* The task
Give the lines again exactly as they appear below, from the line with "Task: Tap the volume speaker icon" to the line with "Choose the magenta 梦幻柔光 header bar", both included, and only those lines. Leave every picture out.

[Stored data]
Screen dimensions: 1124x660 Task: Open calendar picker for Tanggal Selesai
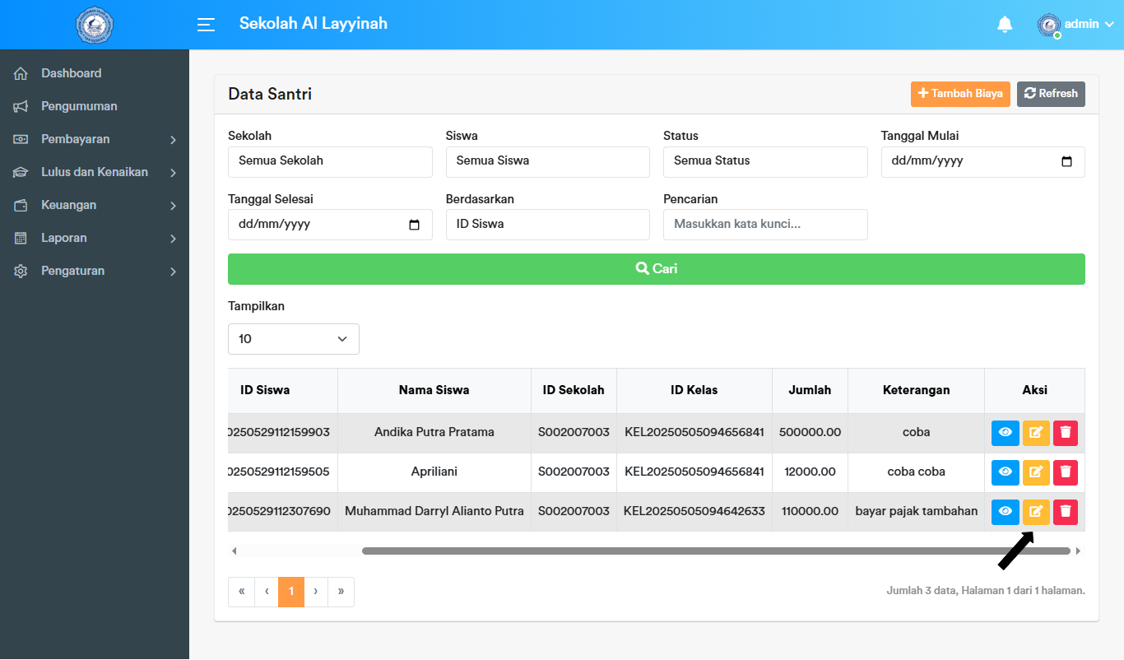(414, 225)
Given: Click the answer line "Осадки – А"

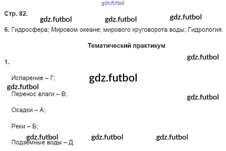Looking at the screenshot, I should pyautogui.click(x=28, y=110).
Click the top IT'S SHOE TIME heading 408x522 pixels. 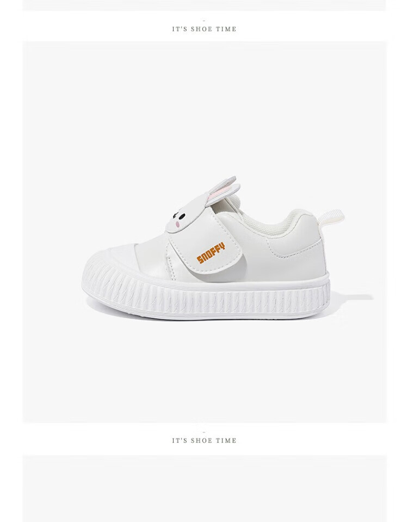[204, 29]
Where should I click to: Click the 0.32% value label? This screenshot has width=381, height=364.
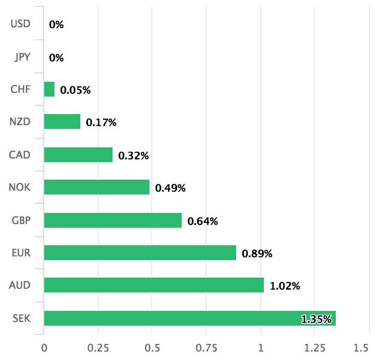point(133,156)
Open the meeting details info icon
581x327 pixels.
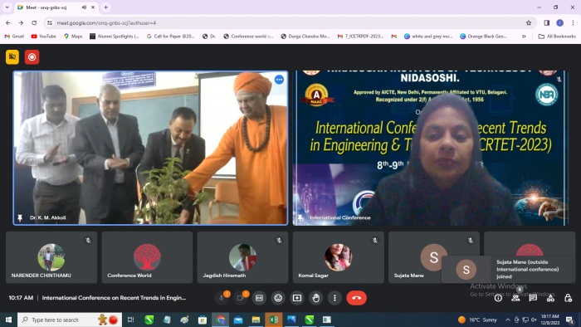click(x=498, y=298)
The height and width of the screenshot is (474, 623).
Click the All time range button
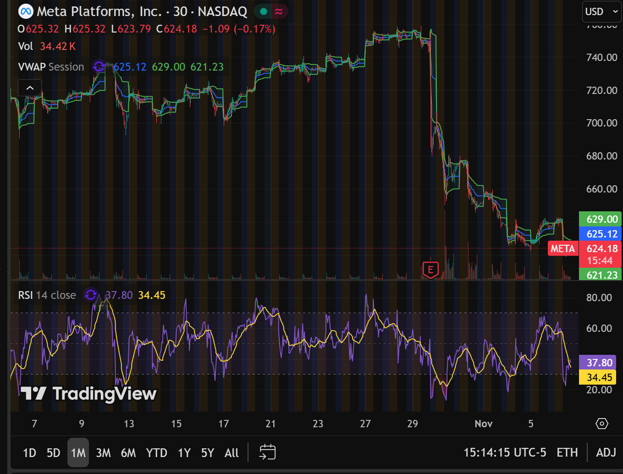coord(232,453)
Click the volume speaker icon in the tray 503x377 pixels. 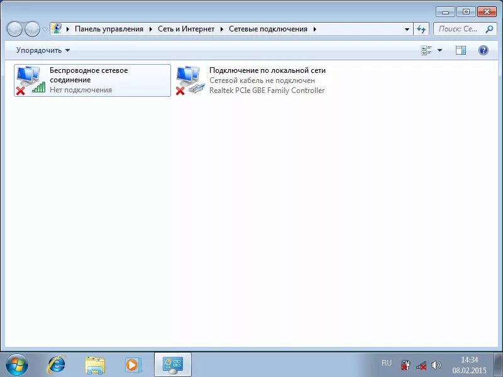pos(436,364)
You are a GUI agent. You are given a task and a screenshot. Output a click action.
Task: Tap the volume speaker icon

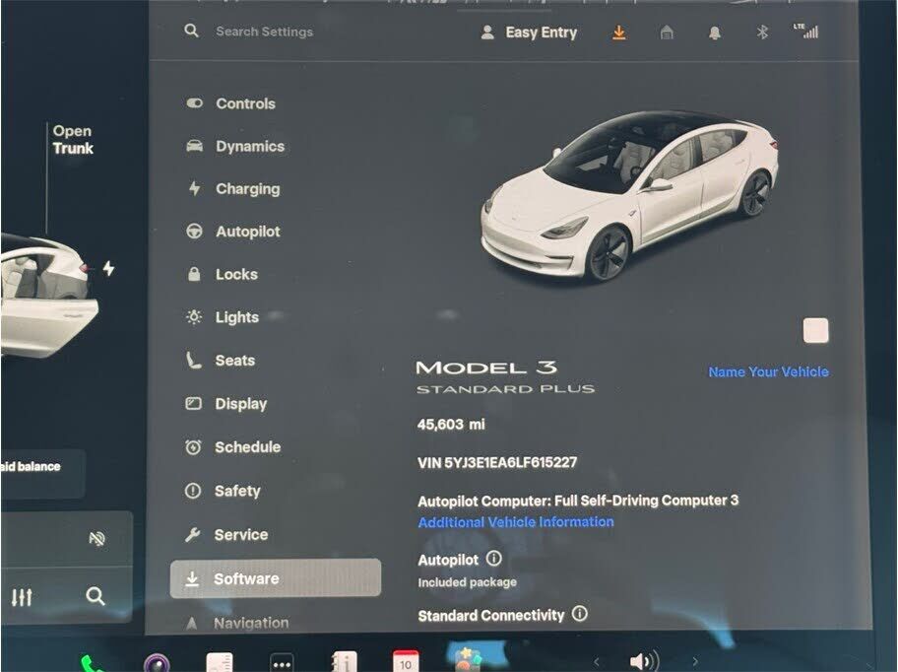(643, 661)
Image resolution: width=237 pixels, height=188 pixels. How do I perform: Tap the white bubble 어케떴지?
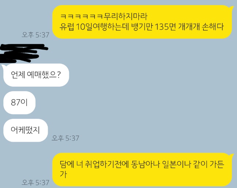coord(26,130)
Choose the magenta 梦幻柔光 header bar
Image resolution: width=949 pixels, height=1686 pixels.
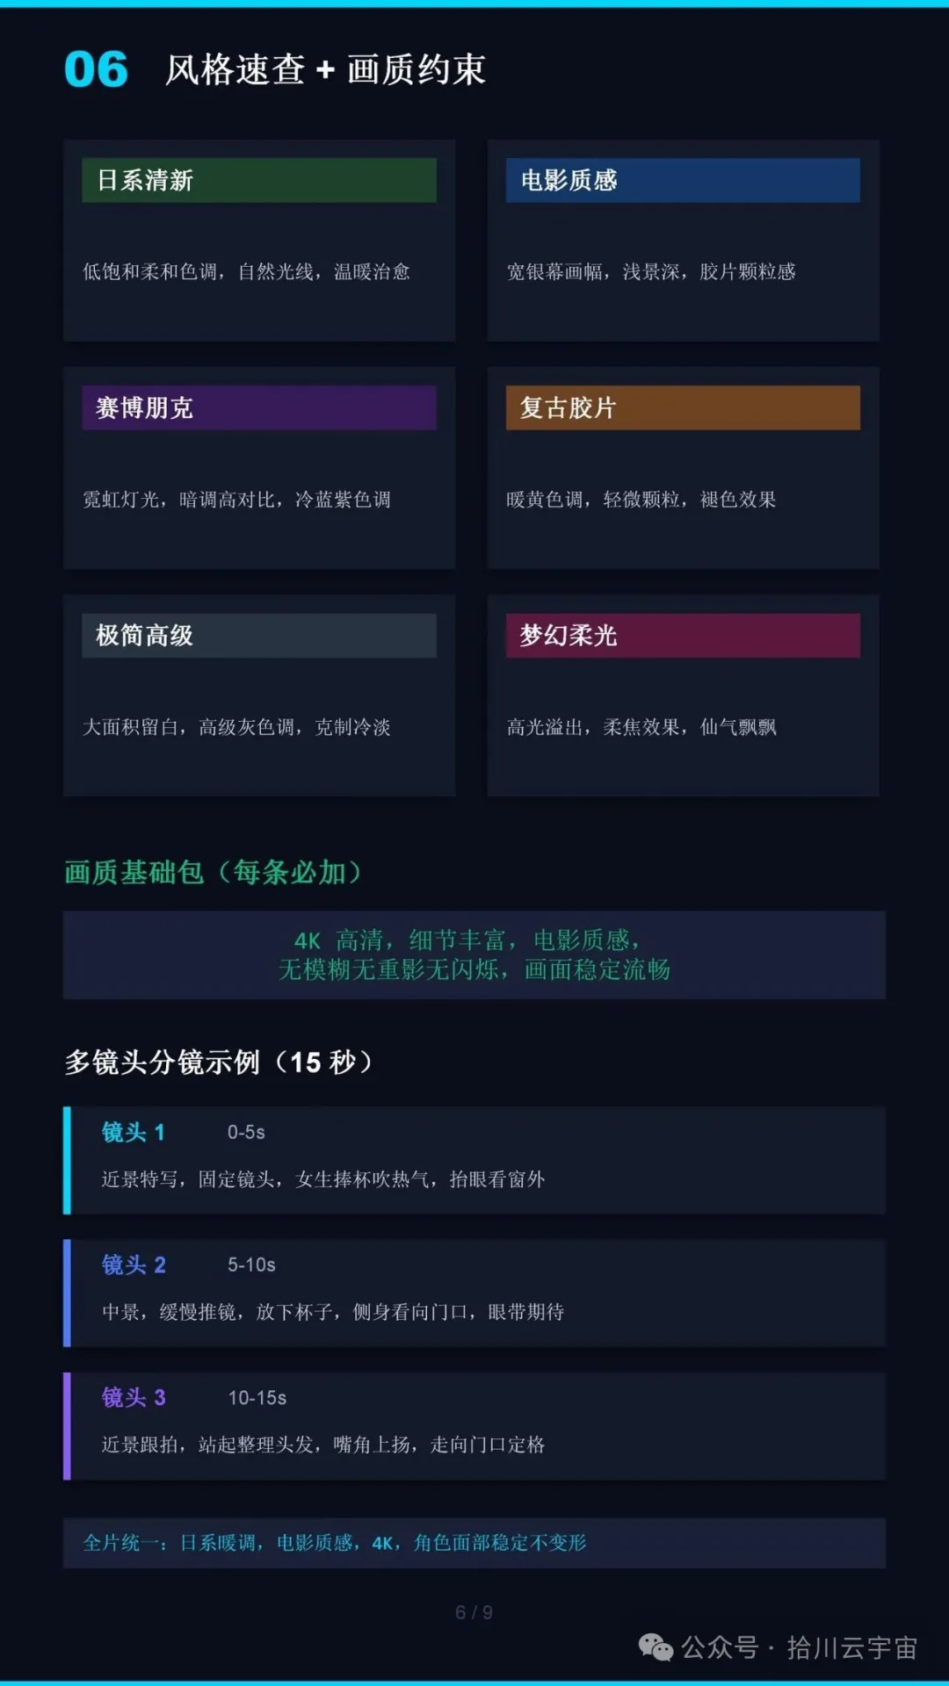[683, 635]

* * *

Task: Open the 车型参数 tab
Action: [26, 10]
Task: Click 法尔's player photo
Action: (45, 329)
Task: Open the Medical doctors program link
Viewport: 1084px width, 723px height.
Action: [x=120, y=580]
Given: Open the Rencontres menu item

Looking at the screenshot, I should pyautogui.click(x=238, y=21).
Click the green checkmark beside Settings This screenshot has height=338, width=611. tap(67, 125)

* The answer
Task: Tap the volume speaker icon

(643, 661)
Image resolution: width=237 pixels, height=188 pixels. How do I perform: Tap the white bubble 어케떴지?
coord(26,130)
Choose the magenta 梦幻柔光 header bar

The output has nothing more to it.